Live album by Joan Baez
- Released: January 1984
- Recorded: Various dates on 1983 European concert tour
- Genre: Folk
- Length: 50:42
- Label: Ariola
- Producer: Gerard Tempesti

Joan Baez chronology
| Honest Lullaby (1979) | Live Europe '83 (1984) | Joan Baez: Classics (1986) |

= Live Europe '83 =

Live Europe '83 is a 1984 live album by Joan Baez, taken from performances during her previous year's tour. It found Baez beginning to update her image (which she would continue to do on subsequent releases) by including songs like "Children of the Eighties" (her own composition, written for the children born after the 1960s) alongside old fan favorites like "A Hard Rain's a-Gonna Fall" and "Farewell Angelina". She subsequently rewrote some of the lyrics of "Warriors of the Sun", as can be heard on the version of the song that appears on 1989's Speaking of Dreams.
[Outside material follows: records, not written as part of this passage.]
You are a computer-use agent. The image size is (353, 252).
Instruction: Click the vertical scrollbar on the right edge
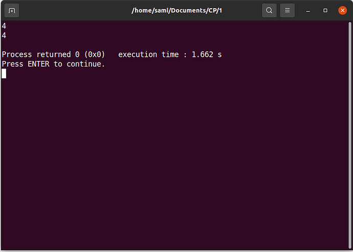point(350,135)
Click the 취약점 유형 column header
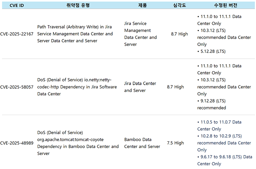This screenshot has width=256, height=169. [x=78, y=5]
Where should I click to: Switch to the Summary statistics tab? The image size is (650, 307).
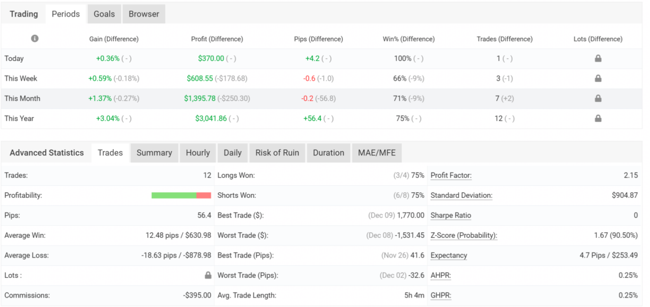(x=154, y=153)
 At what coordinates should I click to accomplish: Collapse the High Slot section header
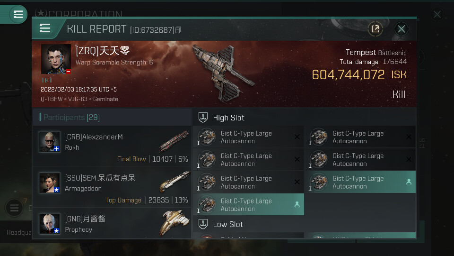pos(304,118)
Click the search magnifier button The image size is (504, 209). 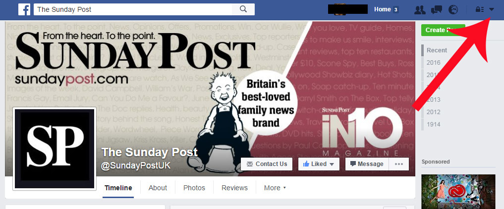coord(243,9)
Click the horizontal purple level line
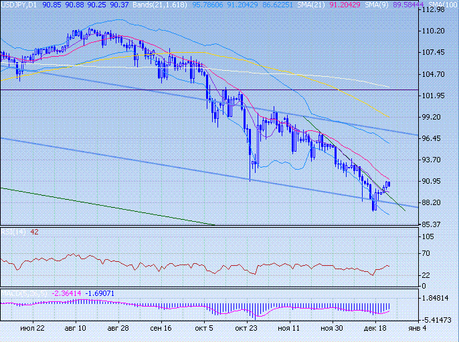The height and width of the screenshot is (342, 459). pyautogui.click(x=134, y=90)
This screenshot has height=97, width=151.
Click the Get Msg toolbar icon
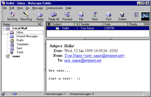tap(12, 15)
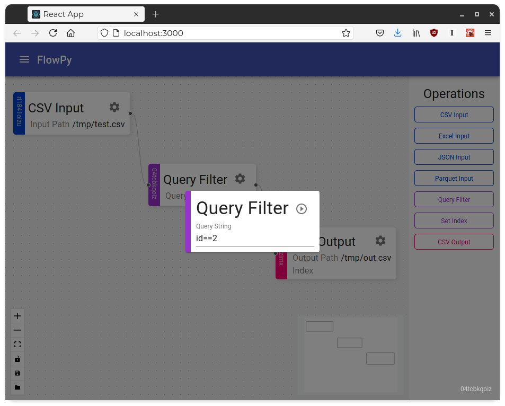The image size is (505, 406).
Task: Open the CSV Input node's settings gear
Action: point(114,107)
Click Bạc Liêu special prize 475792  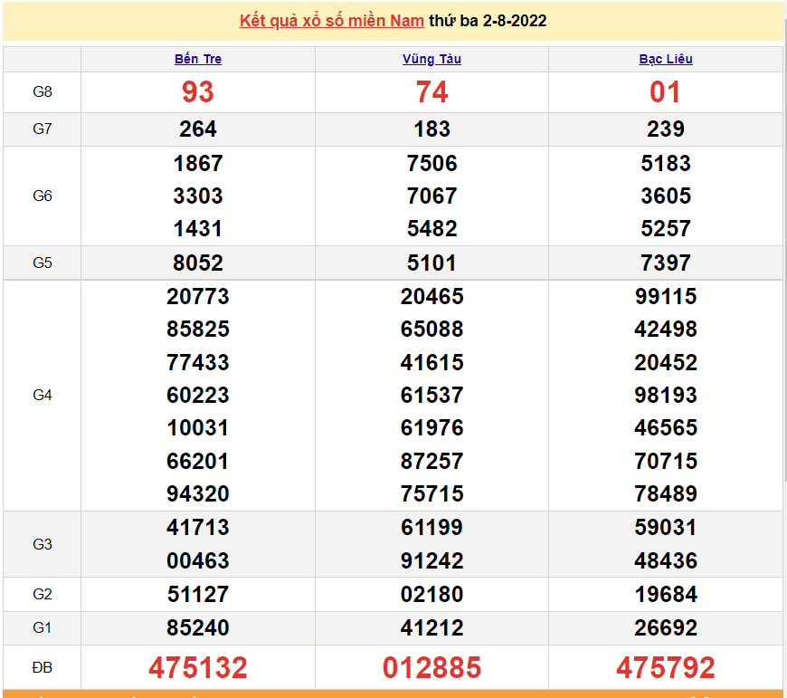click(x=666, y=668)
The album was not released in the US, due to Baez's lack of a US recording contract at the time. The German version of the album substituted the German songs "Wozu sind Kriege da" and "Wenn unsere Brüder kommen" for the album's two French songs. It was also released in Canada on the Gamma label, and it was the Canadian version that most US fans purchased as an import.

Professional ratings
Review scores
| Source | Rating |
| Allmusic | link |

==Track listing==
===German edition===

| No. | Title | Writer(s) | Length |
|---|---|---|---|
| 1. | "Farewell Angelina" | Bob Dylan | 3:05 |
| 2. | "Warriors of the Sun" |  | 4:18 |
| 3. | "A Hard Rain's A-Gonna Fall" | Bob Dylan | 5:42 |
| 4. | "Lady Di and I" |  | 4:40 |
| 5. | "Wozu sind Kriege da" | Udo Lindenberg | 4:12 |
| 6. | "Wenn unsere Brüder kommen" | Konstantin Wecker | 2:39 |
| 7. | "(For the) Children of the Eighties" |  | 4:09 |
| 8. | "The Love Inside" | Barry Gibb | 3:52 |
| 9. | "Me And Bobby McGee" | Kris Kristofferson, Fred Foster | 3:32 |
| 10. | "No Woman, No Cry" | Bob Marley | 3:46 |
| 11. | "Imagine" | John Lennon | 3:16 |
| 12. | "Jaria Hamuda" | Ahmed Hamza | 1:40 |
| 13. | "Here's to You" | Joan Baez, Ennio Morricone | 2:31 |
| 14. | "Land of a Thousand Dances" | Antoine Domino, Chris Kenner | 3:14 |

===Canadian / French / Dutch / Portuguese / Argentinian / Australian / Italian / edition===

| No. | Title | Writer(s) | Length |
|---|---|---|---|
| 1. | "Farewell Angelina" | Bob Dylan | 3:05 |
| 2. | "Warriors of the Sun" |  | 4:18 |
| 3. | "A Hard Rain's A-Gonna Fall" | Bob Dylan | 5:42 |
| 4. | "Lady Di and I" |  | 4:40 |
| 5. | "A Tous Les Enfants" | Boris Vian, Claude Vence | 2:50 |
| 6. | "Prendre Un Enfant" | Yves Duteil | 4:11 |
| 7. | "(For the) Children of the Eighties" |  | 4:09 |
| 8. | "The Love Inside" | Barry Gibb | 3:52 |
| 9. | "Me And Bobby McGee" | Kris Kristofferson, Fred Foster | 3:32 |
| 10. | "No Woman, No Cry" | Bob Marley | 3:46 |
| 11. | "Imagine" | John Lennon | 3:16 |
| 12. | "Jaria Hamuda" | Ahmed Hamza | 1:40 |
| 13. | "Here's to You" | Joan Baez, Ennio Morricone | 2:31 |
| 14. | "Land of a Thousand Dances" | Antoine Domino, Chris Kenner | 3:14 |

== Certifications and sales ==

| Region | Certification | Certified units/sales |
| France (SNEP) | Platinum | 400,000^{*} |
^{*} Sales figures based on certification alone.